Is this a complex sentence or compound-complex sentence?

Researchers who study the trajectory of biodiversity loss are alarmed
that, within the century, an exponentially rising extinction rate
might easily wipe out most of the species still surviving at the
present time.

Best Answer

Sentence structure is often simplified into simple, compound and complex structures. Most grammar books share a similar definition: a simple sentence contains a single clause (a clause has only one main verb) e.g. "I like pizza"; a compound sentence contains two or more independent clauses (an independent clause can 'stand alone') and is often linked with FANBOYS (for, and, nor, but, or, yet & so) or BOAS (but, or, and & so) e.g. "I like pizza but I don't like pasta"; a complex sentence contains two or more clauses where there is one independent clause and one (or more) dependent clause (a dependent clause cannot 'stand alone') e.g. "I like pizza because it's delicious". It is also possible to construct compound-complex sentences e.g. "I like pizza because it's delicious but I don't like pasta because it sticks to my teeth and it is usually made with tomatoes, which I don't like".

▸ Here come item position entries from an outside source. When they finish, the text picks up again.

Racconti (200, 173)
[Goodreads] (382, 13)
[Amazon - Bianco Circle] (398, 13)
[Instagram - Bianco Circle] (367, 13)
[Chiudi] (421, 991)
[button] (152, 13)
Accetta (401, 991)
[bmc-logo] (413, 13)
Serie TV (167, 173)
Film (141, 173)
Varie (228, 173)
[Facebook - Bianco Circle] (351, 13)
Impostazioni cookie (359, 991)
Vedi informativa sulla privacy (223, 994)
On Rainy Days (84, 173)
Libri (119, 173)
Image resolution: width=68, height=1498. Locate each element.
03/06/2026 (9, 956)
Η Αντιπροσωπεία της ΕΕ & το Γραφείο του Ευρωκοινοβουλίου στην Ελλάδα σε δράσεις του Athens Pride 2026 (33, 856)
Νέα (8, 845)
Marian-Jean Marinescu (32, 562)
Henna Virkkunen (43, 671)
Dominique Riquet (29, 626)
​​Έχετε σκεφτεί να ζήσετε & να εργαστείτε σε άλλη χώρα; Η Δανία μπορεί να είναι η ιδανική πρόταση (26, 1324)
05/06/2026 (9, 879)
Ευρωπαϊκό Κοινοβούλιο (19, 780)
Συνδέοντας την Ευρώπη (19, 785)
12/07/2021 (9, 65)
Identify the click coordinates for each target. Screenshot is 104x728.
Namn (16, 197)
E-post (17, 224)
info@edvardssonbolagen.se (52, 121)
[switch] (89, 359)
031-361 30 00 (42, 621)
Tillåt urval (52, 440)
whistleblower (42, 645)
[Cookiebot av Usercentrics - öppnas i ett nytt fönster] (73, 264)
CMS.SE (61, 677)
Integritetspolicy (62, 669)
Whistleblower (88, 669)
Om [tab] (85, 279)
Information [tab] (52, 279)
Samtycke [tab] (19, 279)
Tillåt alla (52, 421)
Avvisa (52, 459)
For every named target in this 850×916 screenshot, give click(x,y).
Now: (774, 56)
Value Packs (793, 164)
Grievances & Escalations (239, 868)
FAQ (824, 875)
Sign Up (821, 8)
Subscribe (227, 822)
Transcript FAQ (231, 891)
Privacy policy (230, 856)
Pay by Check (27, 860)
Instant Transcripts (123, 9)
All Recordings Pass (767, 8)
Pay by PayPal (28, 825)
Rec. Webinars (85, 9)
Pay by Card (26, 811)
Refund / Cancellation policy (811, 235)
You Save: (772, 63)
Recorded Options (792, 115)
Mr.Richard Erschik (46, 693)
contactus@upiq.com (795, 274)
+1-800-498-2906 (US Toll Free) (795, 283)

These definitions are based on 'traditional' grammar and while these definitions are correct most of the time, issues can arise. The most common problem relates to problems of understanding how language functions in context. A systemic functional linguistics (SFL) approach to grammar also introduces a scale of 'rank' when discussing lexicogrammar (so-called because words and grammar are two ends of a spectrum at grammatical level). A rank scale identifies that words make up groups of words, groups of words make up clauses and clauses make up sentences. This can be viewed from both bottom-up (x makes up y, y makes up z etc.) and top-down (z is made up of y, y is made of of x etc.). This is important in your example because clauses are functioning as parts of groups (e.g. a defining clause functions as parts of the nominal group rather than being another clause).

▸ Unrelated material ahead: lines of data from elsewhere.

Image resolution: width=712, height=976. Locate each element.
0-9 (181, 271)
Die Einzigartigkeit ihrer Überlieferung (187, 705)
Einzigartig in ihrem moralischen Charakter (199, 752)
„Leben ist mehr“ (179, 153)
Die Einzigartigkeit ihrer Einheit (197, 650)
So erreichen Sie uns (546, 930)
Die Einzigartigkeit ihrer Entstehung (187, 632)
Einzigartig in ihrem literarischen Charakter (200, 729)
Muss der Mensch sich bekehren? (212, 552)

A second major issue is that verbs can function in different ways and have different structures. Traditional grammar identifies transitive (needs an object) and intransitive (doesn't need an object). However, some verbs are followed by "that" clauses e.g. said/know/argue that + clause etc. In SFL these verbs are said to "project: another clause. Another issue is that meaning can be enhanced through the use of 'that-clauses" e.g. so + adj + that, such + noun + that. (See http://www.alvinleong.info/sfg/sfgcomplex.html for more information.)

Looking at your example "Researchers who study the trajectory of biodiversity loss are alarmed that, within the century, an exponentially rising extinction rate might easily wipe out most of the species still surviving at the present time." we can identify a subject, which includes a defining clause (an embedded clause functioning to post-modify researchers), and a main verb are. Following this, a quality, "alarmed" attributes a feeling to the subject - researchers. The attribute is enhanced by adding a 'that clause', which functions to explain the reason why the researchers are "alarmed". As such, although there are a number of clauses in the sentence, there is only one main clause - the researchers are alarmed. The 'subject' is post-modified by a defining clause and the attribute is enhanced by a that-clause which gives a reason.

Following this analysis, I would consider this clause to be a complex sentence. I am aware, however, that there are other ways to analyse grammar and welcome any discussion.